The lowered mood could throw off the results of studies with rest breaks.

Enlarge (credit: Klaus Vedfelt)

An unfortunate feature of science is that two experiments that are ostensibly looking at the same thing can produce different results. Often, the different results are greeted unhelpfully as the experimenters—and sometimes even the entire field—are accused of being garbage. A more helpful response is to consider whether the experiments, while looking at the same thing, might not be identical. And, if they’re not, whether the differences between them might tell us something.

A new study in Nature Human Behavior describes a subtle way some psychology experiments could differ: if they include breaks to let their participants avoid tiring out. Enforced breaks can cause people’s moods to drop and continue dropping if the break drags on. And, since mood affects behavior in a variety of other psychological tests, this has the potential to have a complicating influence on a huge range of studies.

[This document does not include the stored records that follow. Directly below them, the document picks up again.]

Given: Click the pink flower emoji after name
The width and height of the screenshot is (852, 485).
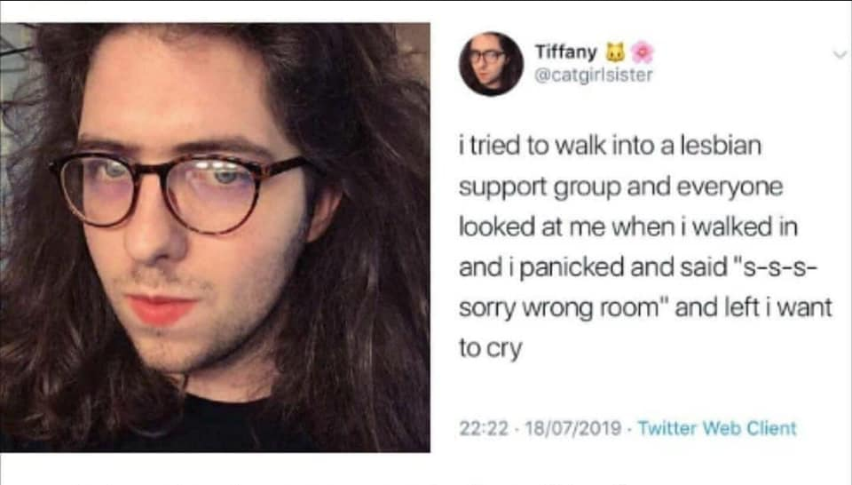Looking at the screenshot, I should (x=643, y=52).
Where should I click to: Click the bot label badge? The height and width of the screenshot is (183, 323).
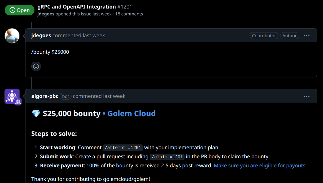pos(66,96)
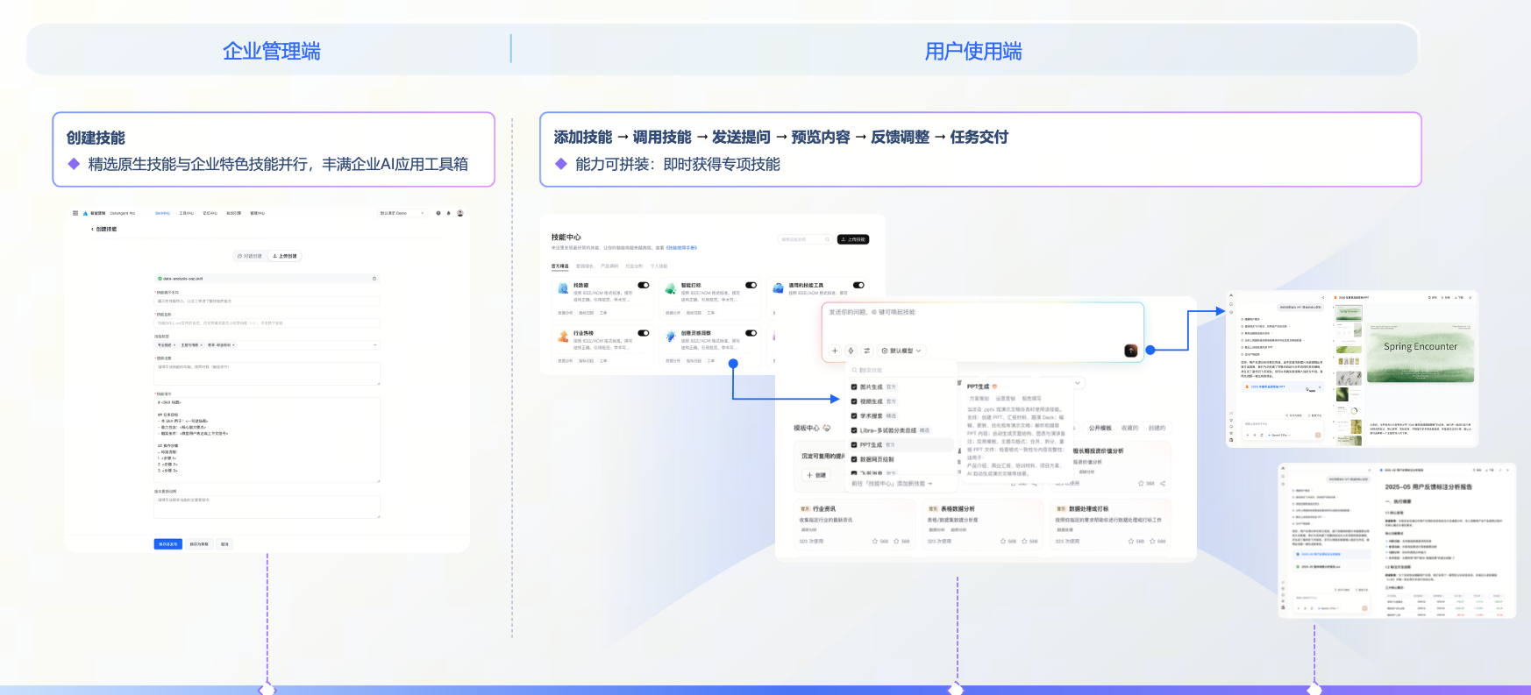The image size is (1531, 695).
Task: Uncheck the PPT生成 skill checkbox
Action: [854, 444]
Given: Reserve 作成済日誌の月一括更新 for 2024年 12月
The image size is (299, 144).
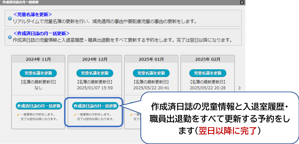Looking at the screenshot, I should pyautogui.click(x=95, y=106).
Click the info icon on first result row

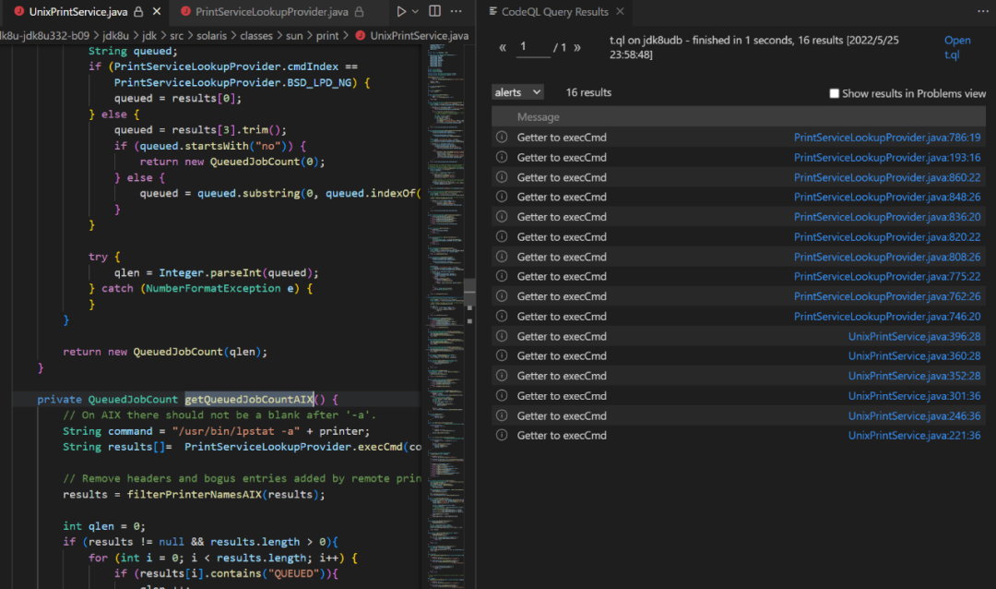click(x=502, y=138)
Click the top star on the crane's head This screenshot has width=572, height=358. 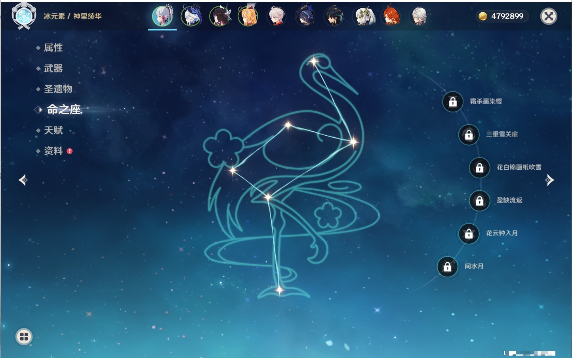click(x=314, y=61)
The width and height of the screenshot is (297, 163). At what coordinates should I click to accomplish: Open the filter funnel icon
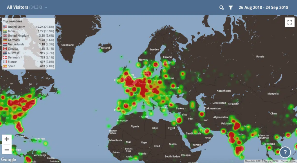(x=231, y=8)
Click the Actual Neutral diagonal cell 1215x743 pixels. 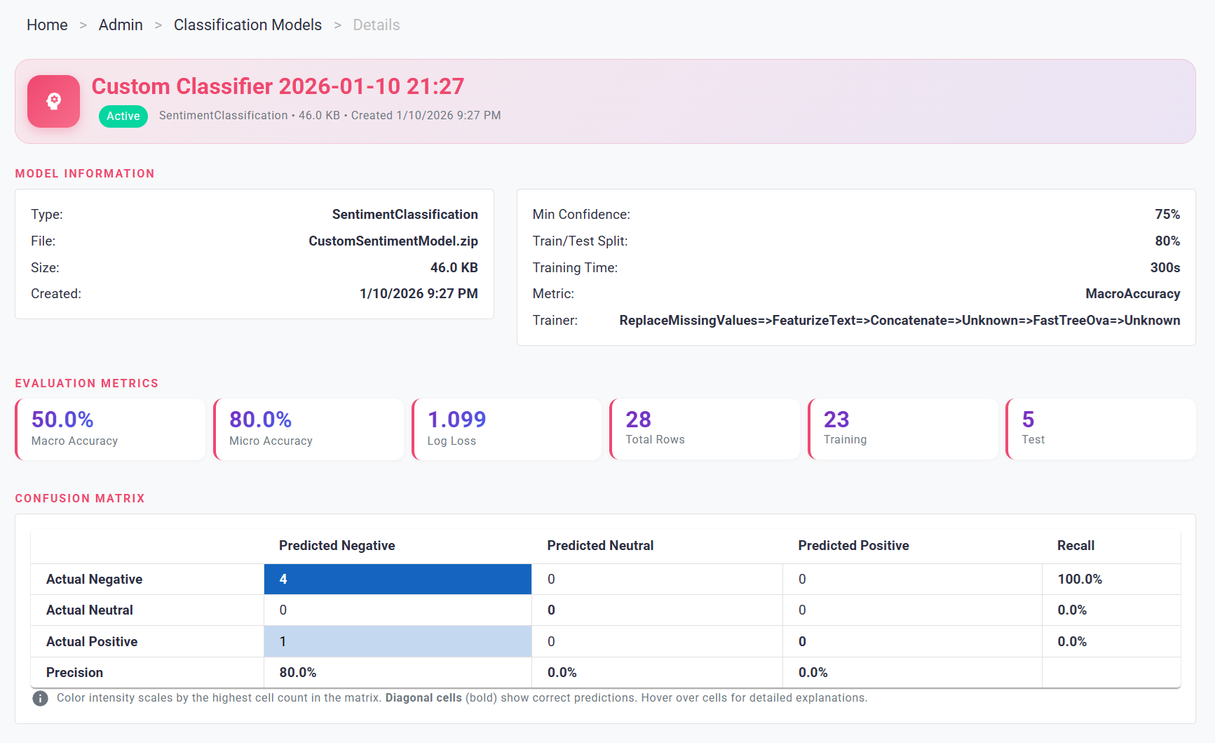(657, 610)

Waiting is the hardest part

The work began with an incredibly simple finding. Most studies operate under the assumption that a participant’s mood remains relatively stable throughout an experiment. But the researchers here asked participants to rate their mood at the start and end of experiments—and thus at the start and end of breaks between the experiments. The researchers noticed that the mood went down pretty consistently over the course of the break. After a roughly 10-minute break, people assessed their mood as more than 20 percent lower than when the break started.